**** Passage ****

In 1988, Finnish computer scientists Esko Ukkonen and Jorma Tarhio conjectured that the simple greedy algorithm for shortest common superstring has a worst-case approximation ratio of 2. Amazingly, the problem is still open almost 40 years later, despite substantial efforts and partial results by many authors (see e.g. https://arxiv.org/abs/2407.20422v1 for a survey of what is currently known about the problem).

Problem statement

The problem is as follows. A string $A$ is considered a substring of string $B$ if there is an occurrence of $A$ inside $B$. For example, the string “art” is a substring of “cartoon”. A superstring is the opposite of a substring: “cartoon” is a superstring of “art”.

The shortest common superstring problem asks: given a set of input strings $A_1, \ldots, A_m$, what is the length of a shortest possible string that is a superstring of each of the input strings. For example, for input strings “rhino”, “tar” and “magenta”, the answer is “magentarhino”. We operate under the assumption that no input string is a substring of another, otherwise we could remove the substring from the input without changing the answer.

The greedy algorithm for the problem is as follows. Repeatedly transform the input by merging an ordered pair of strings with the longest overlap (breaking ties arbitrarily), and repeat until just one string remains. For example, the overlap of “tar” and “magenta” is 2 because we can combine the two words into a single word “magentar” by sharing two letters. The greedy algorithm will run as follows:

“rhino”, “tar”, “magenta”
“rhino”, “magentar”
“magentarhino”

In this case, the algorithm happens to produce the optimal superstring. Sometimes it does worse. The approximation ratio of the algorithm is defined as $|G| / |S|$, where $|G|$ is the length of the string produced by the algorithm, and $|S|$ is the length of an optimally short superstring. The conjecture is that $|G| / |S| \leq 2$ for any run of the algorithm with any tie-breaking method between overlaps of equal length.

**** Records shown ****

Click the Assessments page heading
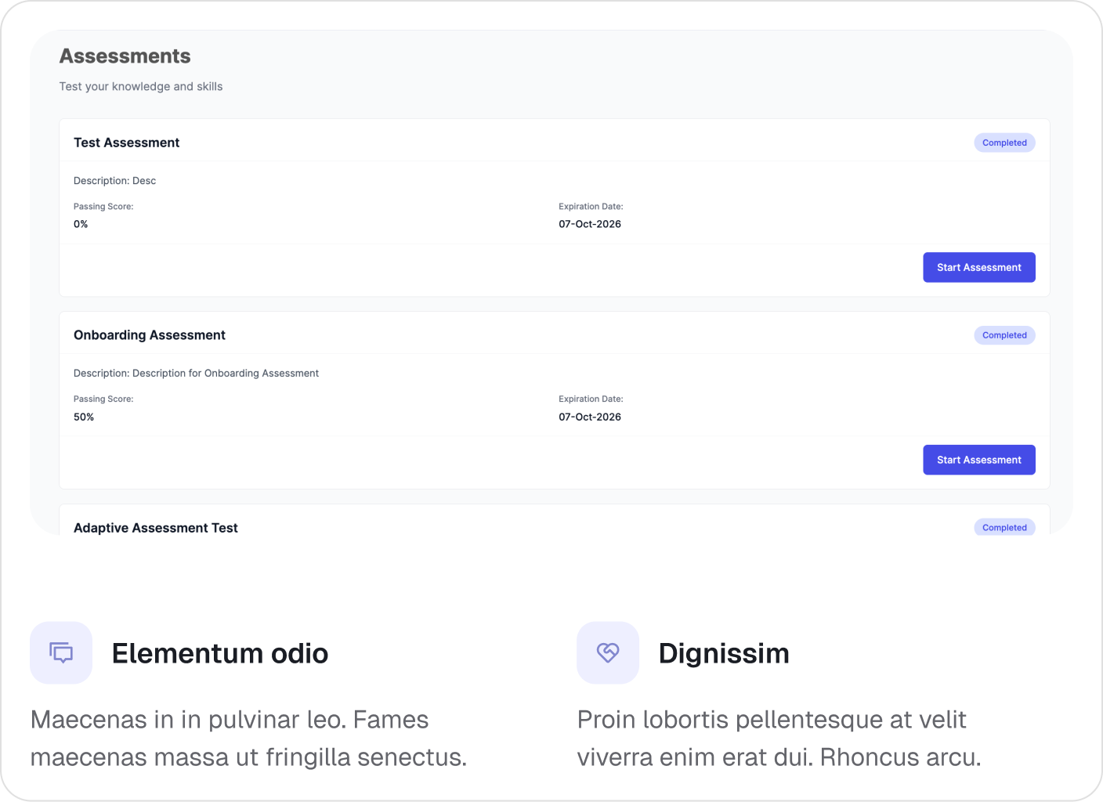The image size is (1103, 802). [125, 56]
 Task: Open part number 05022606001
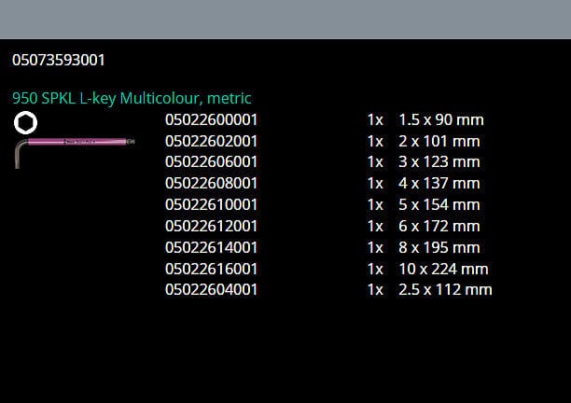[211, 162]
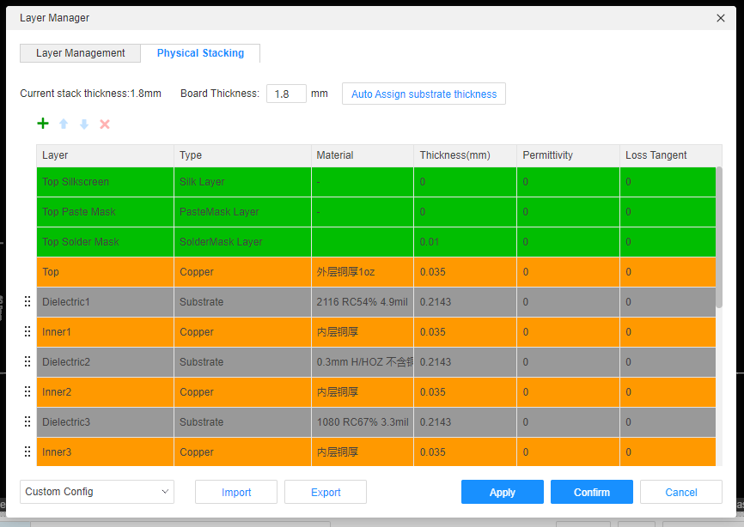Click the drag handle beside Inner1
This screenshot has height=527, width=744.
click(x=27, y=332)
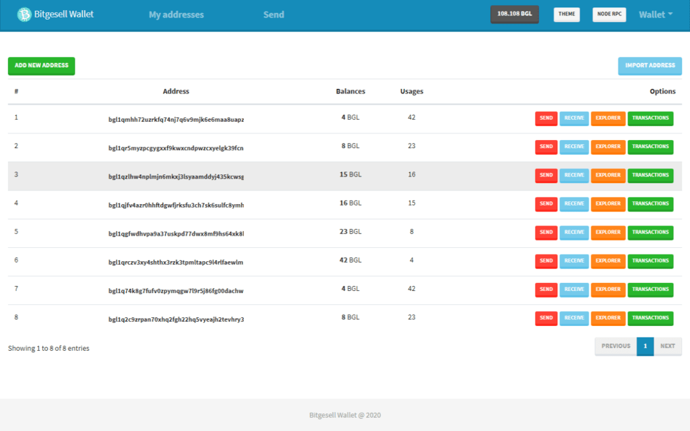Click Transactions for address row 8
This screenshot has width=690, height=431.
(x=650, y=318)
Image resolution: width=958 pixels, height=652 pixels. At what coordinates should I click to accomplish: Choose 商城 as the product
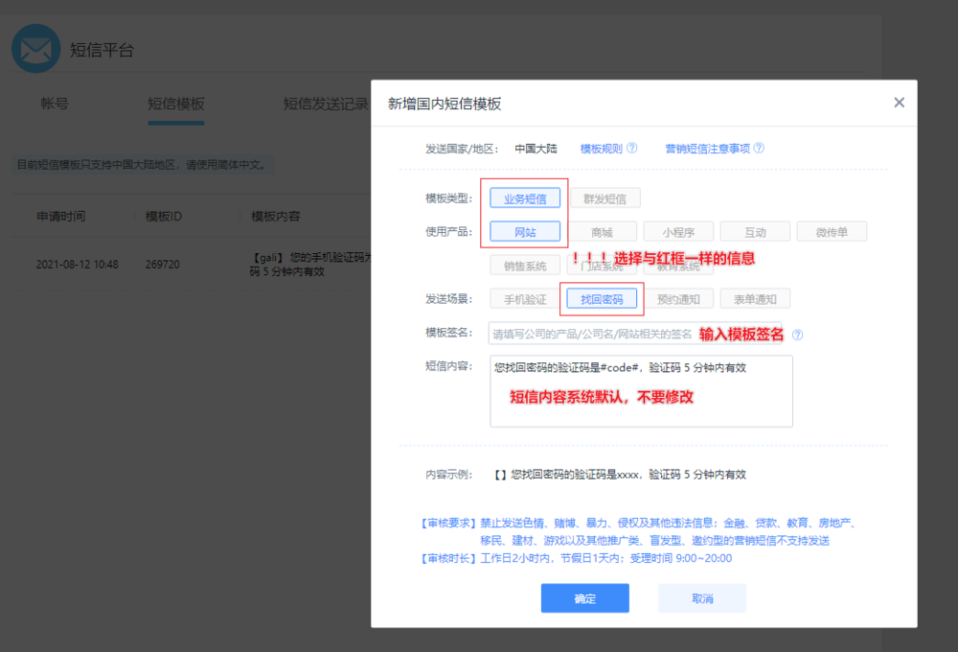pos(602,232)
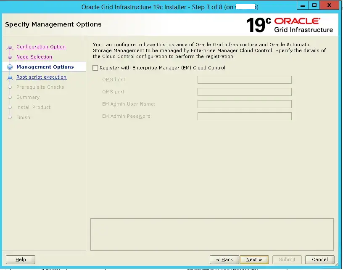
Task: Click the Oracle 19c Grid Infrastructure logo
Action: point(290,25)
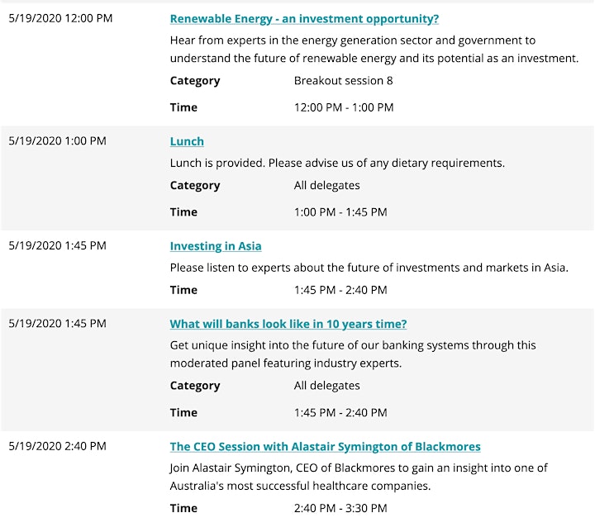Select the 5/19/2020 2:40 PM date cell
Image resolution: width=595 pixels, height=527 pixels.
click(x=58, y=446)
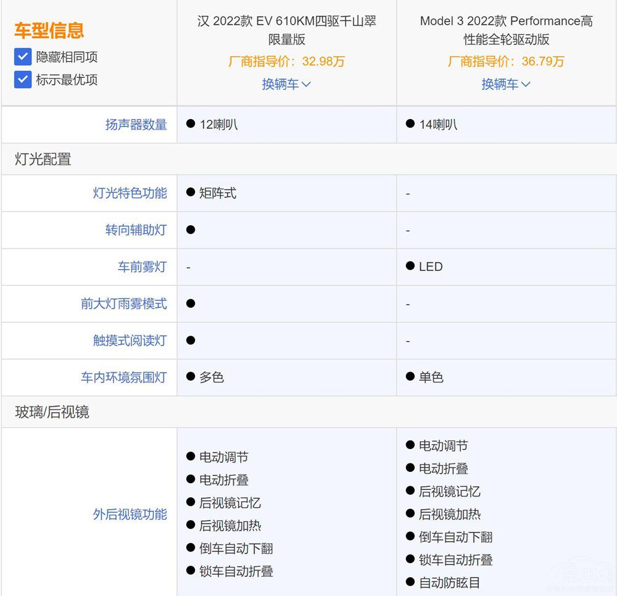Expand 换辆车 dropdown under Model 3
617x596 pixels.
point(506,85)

****

### Prompt 1
Render this sentence from the passage on the greedy superstring conjecture in Spanish: "In this case, the algorithm happens to produce the optimal superstring."
### Prompt 2
Carry the passage on the greedy superstring conjecture forward from its last sentence.

### Expected output 1
En este caso, da la casualidad de que el algoritmo produce la supercadena óptima.

### Expected output 2
In their 1988 paper, Ukkonen and Tarhio show that in the worst case, the ratio must be larger than $2 – \varepsilon$ for any $\varepsilon > 0$, so proving that $|G| / |S| \leq 2$ would complete our understanding of the worst-case behaviour of the algorithm with matching upper and lower bounds.

This might be within reach of AI

It feels to me that this could be one of the statements whose proof boils down into a massive case analysis, like the proof of the four-color theorem. But unlike the four-color theorem, this problem is much less known. If we put a swarm of 10,000 talented computer scientists working at it full time, maybe the problem would be solved in short order, but the problem is not important enough for that.

But wait, we have math-capable AI now! If it is indeed just tedious case analysis and grinding of formulas, maybe it’s just the right kind of problem for AI. In my experience, the latest thinking AI models are remarkably good at mining for patterns in discrete problems like this. For example, they will automatically write code to enumerate all small instances, make conjectures from that, and try to verify or refute their conjectures with more code. They are also very good at proving elementary and even some not-so-elementary lemmas.

So I let ChatGPT5.2-Thinking loose on the problem. I managed to get it to prove the result for inputs containing up to four strings, but it could not do it for five strings or more. Here’s how it went.

Greedy superstring for a small number of input strings

First I straight-up asked the AI (ChatGPT5.2-Thinking extended) to prove the conjecture. It was hesitant to put in a serious effort, saying that the problem has been open for a long time, and instead started to give me a survey on what is known about it. It took some encouraging to get it to work for real. Here’s how I prompted it:

I know it’s open. But you’re an extremely capable AI with generic problem solving skills. I want you to explore the problem, come up with conjectures, test them, and prove them. Similar to how you would approach a project Euler problem. I know you have the capability. This is not some huge open problem like P = NP. This is well within reach of existing methods. Go!

Now it actually gave me something interesting. It pointed out that one of the formulas in Ukkonen’s and Tarhio’s original 1988 paper immediately implies the result for the special case when the input consists of exactly three strings. Indeed, let $n$ be the total length of the input strings, $k$ be the length of the output of the greedy algorithm, and $s$ be the length of an optimal superstring. Ukkonen and Tarhio show that $k \leq (n+s)/2$. We also have that the superstring has to be at least as long as the longest input string, which is at least as long as the average input string, so we have $s \geq n/3$, and combining this with the other formula gives $k \leq 4s / 2 = 2s$. Does this generalize to four input strings? Unfortunately no, because then we don’t have $s \geq n/3$ but instead $s \geq n/4$, which only leads to $k \leq \frac{5}{2}s$.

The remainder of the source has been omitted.